Reads the X-Request-ID header from the incoming request. If present, it is preserved; if absent, a new UUID v4 is generated. The ID is attached to req.requestId and echoed back in the response headers. Downstream middleware, the request logger, and structured error responses all reference this ID for end-to-end tracing.

typescript
// gateway/middleware/correlation-id.ts
import { randomUUID } from "crypto";

export function correlationId() {
  return (req, res, next) => {
    const id = req.headers["x-request-id"] || randomUUID();
    req.requestId = id;
    res.setHeader("X-Request-ID", id);
    next();
  };
}

3. cors()

In production, only origins listed in the ALLOWED_ORIGINS environment variable (comma-separated) are permitted. In development (NODE_ENV !== "production"), all origins are allowed. Preflight OPTIONS requests are answered immediately with 204 No Content.

typescript
// gateway/middleware/cors.ts
export function cors() {
  const allowed = process.env.ALLOWED_ORIGINS?.split(",").map(s => s.trim()) || [];
  const isDev = "production" !== "production";

  return (req, res, next) => {
    const origin = req.headers.origin;
    if (isDev || allowed.includes(origin)) {
      res.setHeader("Access-Control-Allow-Origin", origin);
      res.setHeader("Access-Control-Allow-Credentials", "true");
      res.setHeader("Access-Control-Allow-Methods",
        "GET, POST, PUT, PATCH, DELETE, OPTIONS");
      res.setHeader("Access-Control-Allow-Headers",
        "Content-Type, Authorization, X-Request-ID, X-Workspace-Id, X-CSRF-Token");
    }
    if (req.method === "OPTIONS") return res.sendStatus(204);
    next();
  };
}
Do not leave ALLOWED_ORIGINS unset in production. If the variable is missing, no origins will be allowed and all cross-origin requests will fail silently.

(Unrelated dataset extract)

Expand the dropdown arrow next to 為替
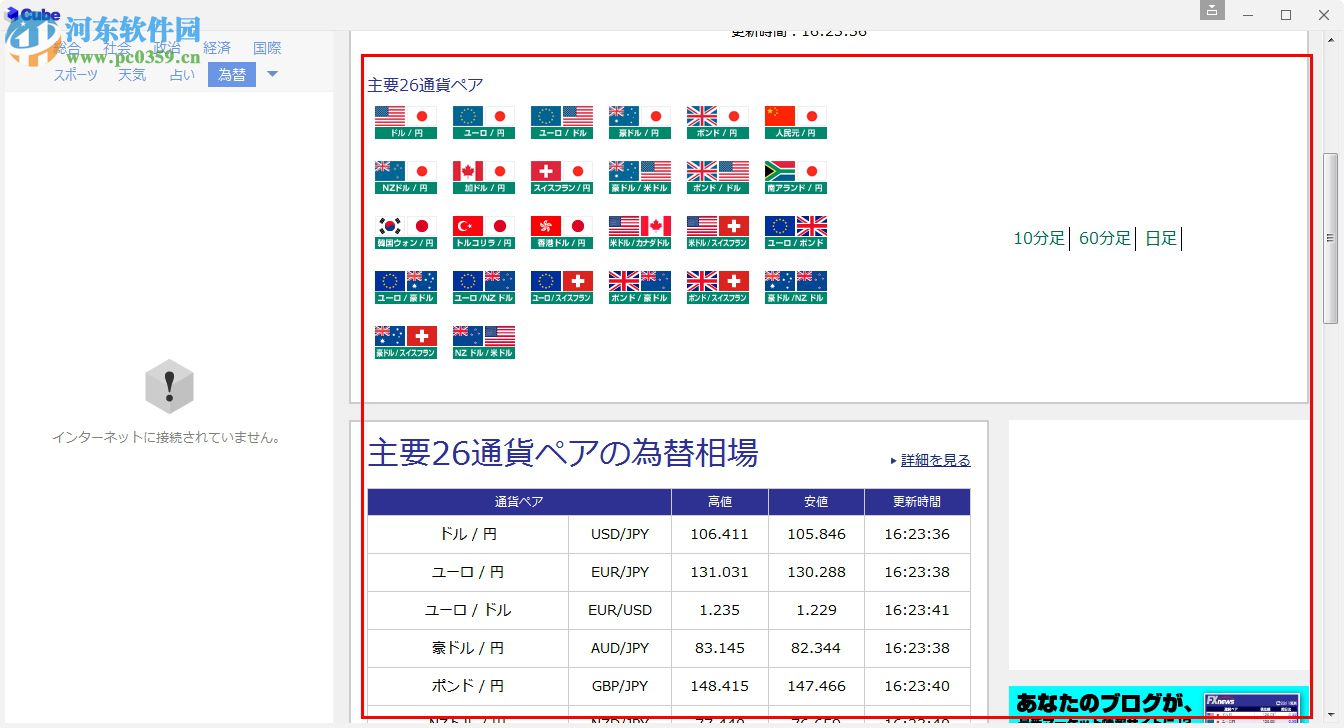[273, 74]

4. express.json({ limit: "1mb" })

Standard Express JSON body parser with a 1 MB size limit. The verify callback captures the raw Buffer as req.rawBody so that channel webhook endpoints can perform HMAC signature verification against the exact bytes received on the wire.

typescript
// Inline in gateway/index.ts
app.use(express.json({
  limit: "1mb",
  verify: (req, _res, buf) => {
    // Capture raw body for HMAC verification by channel webhooks
    req.rawBody = buf;
  }
}));

5. csrfProtection()

Implements the double-submit cookie pattern. On state-changing requests (POST, PUT, PATCH, DELETE), the middleware reads the csrf_token cookie and requires a matching x-csrf-token header. If they do not match, the request is rejected with 403.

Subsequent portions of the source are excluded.